Do you mean that the parallel computing stuff is or should be
orthogonal to p2p/client/server stuff?

>  I'm guessing that there are principles relating to non-generic resources
>  (e.g. live data sources or heterogeneous compute resources) which might
>  need to be addressed... this might be a simple matter of labeling
>  convention and a couplea data structures... but some discussion might be
>  fruitful.
>
>  But, the first thing I came across in digging through the code was
>  reference to threads on the client side.  My concern is basically that
>  virtually all the code I write avoids threads.  Threads are fine, of
>  course, but are often the single biggest source of difficulty in a
>  project for reasons I don't need to go into.
>
>  So, I'm interested in how and why threading is used in the client side
>  of Ipython1.  Is it simply to provide support for non-blocking gui
>  activity (like using -q4thread on the ipython command line) or is there
>  some other reason.

Ah yes, glad you asked.  From my perspective, threads are used in two
broad ways:

1) As a model of parallelism/concurrency.  From this perspective,
threads are a way of handling concurrency in a shared memory context.
I personally think that threads are _not_ a good solution in this
arena.  They are simply too low level and difficult to get right.

2) As an implementation details for building other models of
parallelism/concurrency.  For example, Erlang uses an actor based,
shared nothing, message passing approach to concurreny.  But,
underneath the hood Erlang uses threads to implement their runtime
system.  I am all for this type of usage of threads.

In my mind, our usage of threads in the ipython1 falls into category
2).  We are not advocating that users know or care about threads.
But, we do need them in our implementation.  Here is why:

Long ago, when we first started ipython1, we did not use Twisted.  In
fact, we used plain old blocking sockets for our client.  The reason
is that we have always wanted an API that your average scientists
could understand.  And in our experience (we are scientists),
scientists do not think in terms of event loops or deferreds.  They
think in very blocking terms.  Thus, we have always felt like our
design goals require a blocking (possibly polling) user-facing
interface.

Eventually, we discovered Twisted and wanted to use Twisted for our
client networking code.  But, we have a particularly odd set of
constraints:

1) We need our client code to run on normal python/ipython sessions
that re not event driven.

2) We want to use Twisted.

3) We need to have a truly blocking interface.
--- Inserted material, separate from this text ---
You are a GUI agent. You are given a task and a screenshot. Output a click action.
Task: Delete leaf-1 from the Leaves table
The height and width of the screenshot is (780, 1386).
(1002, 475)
So, we asked on the Twisted lists, "how can we block on a deferred?"
There was much laughter and blanket statements like "you don't want to
do that" and "you can't do that."  In spite of those statements we
knew that in fact we did want to do that.  So we spent time playing
around with various approaches.  The end of these explorations was
this conclusion:

If you only have one thread, it is true, "you can't block on a
deferred."  But also began to see that if there are multiple threads
around, you could do it.  Then came along blockingCallFromThread, that
does exactly that:  it allows blocking on a deferred in another
thread.  Another option is coroutines, and we haven't explored that
yet.  Coroutines are attractive, but only if they don't require a
custom python version (like stackless).

>  Given twisted, I'd posit that its not really necessary to use threads to
>  support non-blocking command line behavior or anything else on the
>  client.  The reactor (or select in general) can get around this... but
>  might require a rewrite of pyreadline which is planned but would take
>  time... which is why the threading is used...

Ironically, writing non-blocking interfaces is relatively easy using
threads or twisted.  The challenge is putting a blocking layer on top
of a non-blocking one.  I should mention that we do have two types of
clients:

1) asynclient:  these clients don't use threads.  Rather they use
twisted and return deferreds.  These are very new and most people
don't know about them.  I really like them.

2) client: these are a thin wrapper around the asynclient clients that
use blockingCallFromThread to block.

>  I'd probably go farther and say that threading might really only have a
>  proper place in the architecture for compute bound problems.  Given that
>  this is a parallel computing activity, that would make sense, but it
>  would really need to be thought through (and it looks like it might very
>  have been very carefully thought through).  Fortunately, twisted
>  provides very nice integration between the "main" thread and compute
>  threads, so I'm sure that all is well... but...

I still think threads are useful in implementing higher level
concurrency constructs - even though I agree with you that i don't
think they are a good solution many other things.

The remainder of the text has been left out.